A practical workaround that keeps keyword-style freezing
If you want to freeze parameters by name and still present curve_fit with a clean positional interface, wrap the model so that the fixed parameters are removed from the signature while the remaining ones stay positional. The helper below preserves the model’s logic and only adjusts the callable’s signature for the optimizer.
import inspect
def lock_params(target, **fixed):
    sig0 = inspect.signature(target)
    pos_kinds = (
        inspect.Parameter.POSITIONAL_OR_KEYWORD,
        inspect.Parameter.POSITIONAL_ONLY,
    )
    posnames = [p.name for p in sig0.parameters.values() if p.kind in pos_kinds]
    remain_params = [
        inspect.Parameter(name, inspect.Parameter.POSITIONAL_OR_KEYWORD)
        for name in posnames
        if name not in fixed
    ]
    sig_new = inspect.Signature(remain_params)
    def bridge(*args, **kwargs):
        bound = sig_new.bind(*args, **kwargs)
        bound.apply_defaults()
        return target(**bound.arguments, **fixed)
    bridge.__signature__ = sig_new
    bridge.__name__ = target.__name__
    return bridge
Using it looks like this:
from scipy.optimize import curve_fit
x_vals = [0] * 5
y_vals = [0] * 5
def model_fn(x, a, b):
    return x + a + b
lock_x = lock_params(model_fn, x=1)
lock_a = lock_params(model_fn, a=1)
lock_b = lock_params(model_fn, b=1)
print(curve_fit(lock_x, x_vals, y_vals)[0])  # [-1.]
print(curve_fit(lock_a, x_vals, y_vals)[0])  # [-1.]
print(curve_fit(lock_b, x_vals, y_vals)[0])  # [-1.]
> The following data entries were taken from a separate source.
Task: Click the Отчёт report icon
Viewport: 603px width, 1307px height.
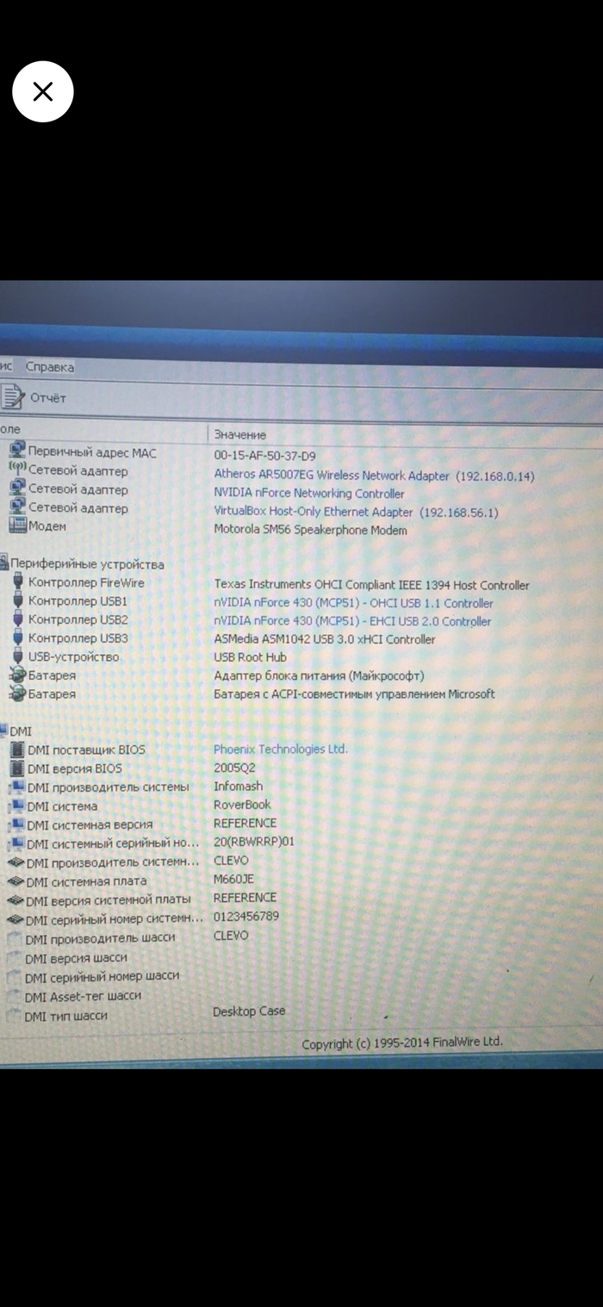Action: [13, 396]
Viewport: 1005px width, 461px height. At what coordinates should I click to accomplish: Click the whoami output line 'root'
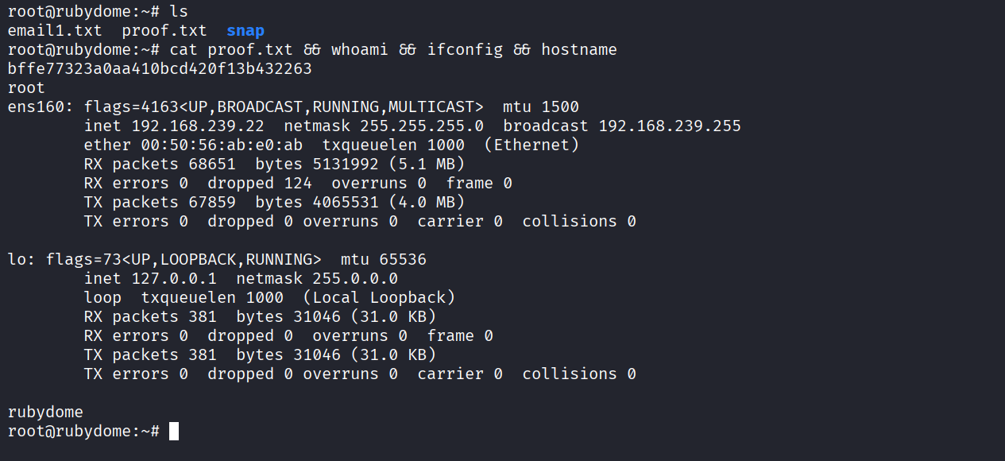click(x=26, y=88)
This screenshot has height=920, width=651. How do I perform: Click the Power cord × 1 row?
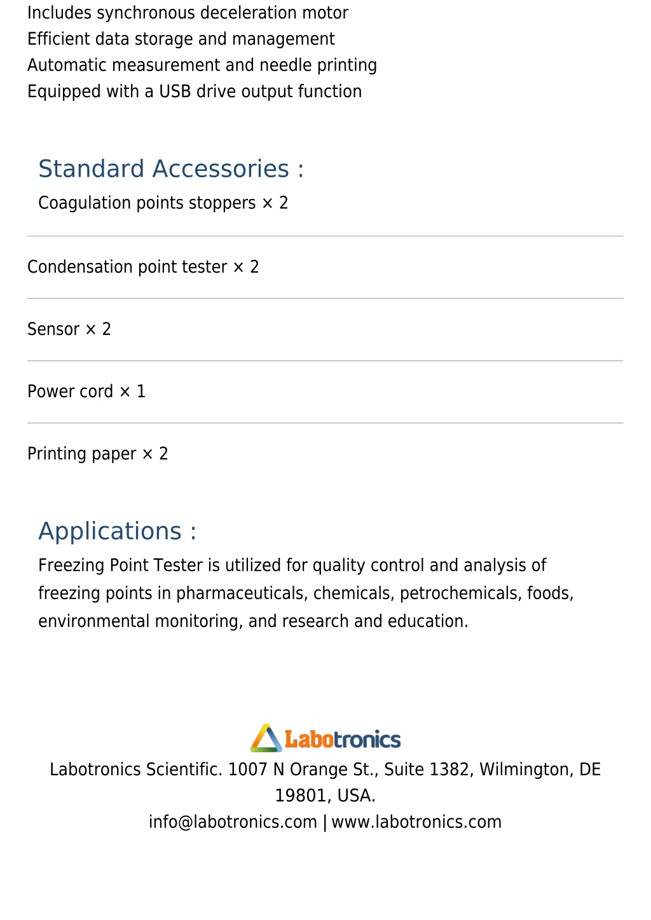click(325, 391)
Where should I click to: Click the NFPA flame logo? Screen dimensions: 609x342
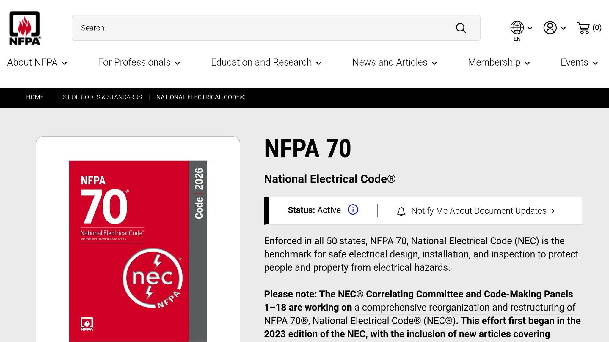[x=25, y=28]
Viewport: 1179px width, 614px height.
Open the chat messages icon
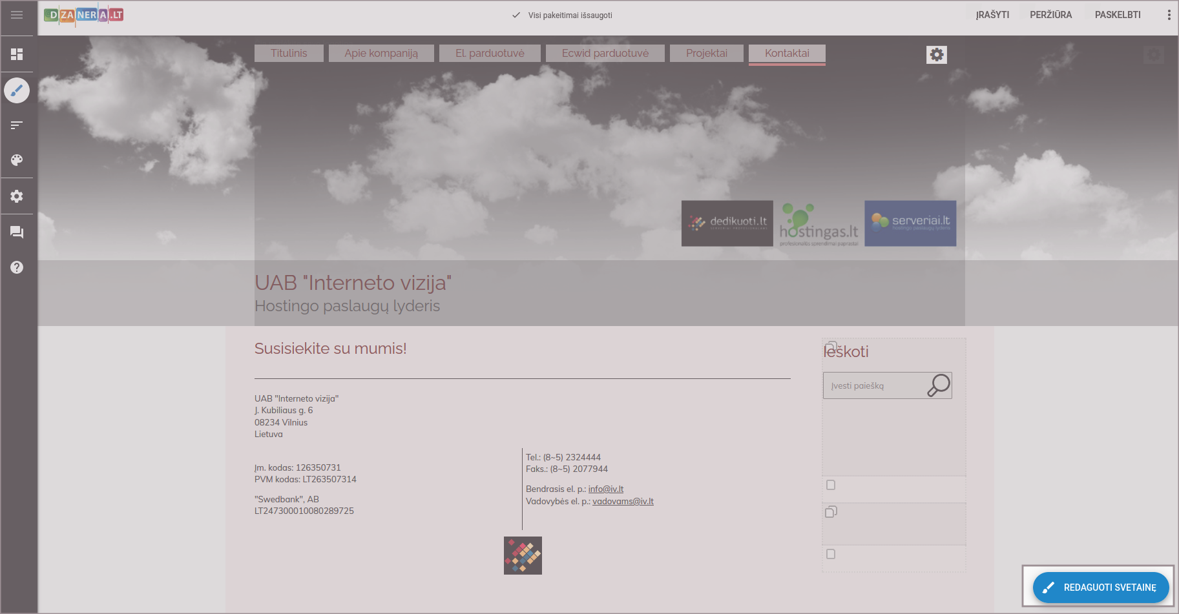tap(17, 232)
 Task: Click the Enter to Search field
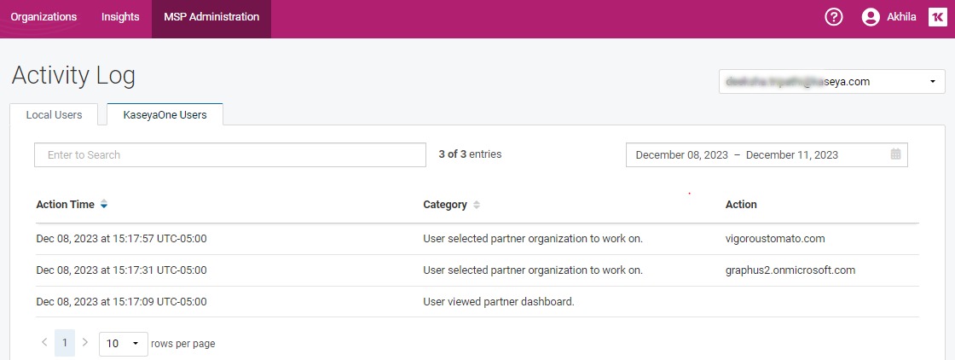point(229,155)
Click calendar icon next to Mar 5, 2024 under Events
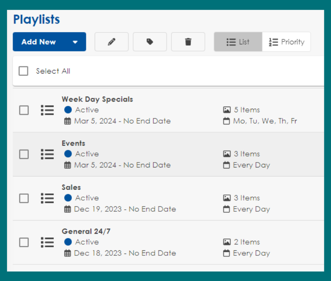Viewport: 331px width, 281px height. (68, 165)
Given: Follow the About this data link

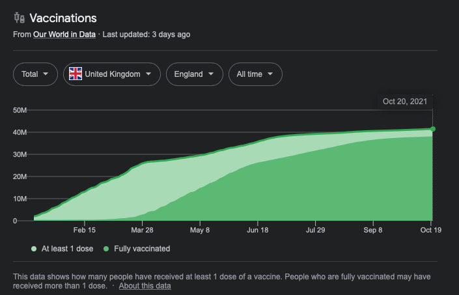Looking at the screenshot, I should [145, 286].
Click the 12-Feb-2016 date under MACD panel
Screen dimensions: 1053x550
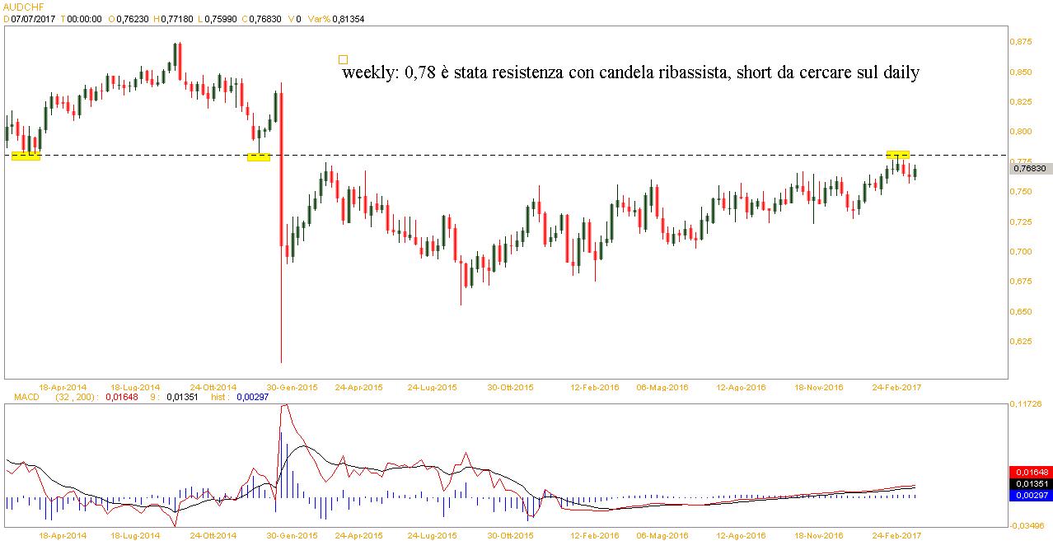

This maintains the same computational logic while ensuring curve_fit sees at least one positional parameter to fit.
Why this detail matters
Model fitting pipelines often start simple and grow complex as constraints and priors are added. If the function signature silently moves parameters to KEYWORD_ONLY, an optimizer that relies on positional parameters will fail in non-obvious ways. Understanding that curve_fit inspects the callable’s signature helps avoid brittle wrappers and saves time debugging “no fit parameter” errors.
Takeaways
If you freeze parameters with functools.partial and run into ValueError about determining fit parameters, you are likely presenting a callable with no remaining positional arguments to optimize. Binding by position or freezing parameters with a wrapper that preserves positional arguments resolves the problem cleanly. When in doubt, inspect.signature on your callable shows exactly what curve_fit will see and is the quickest way to confirm whether the optimizer has at least one positional parameter to fit.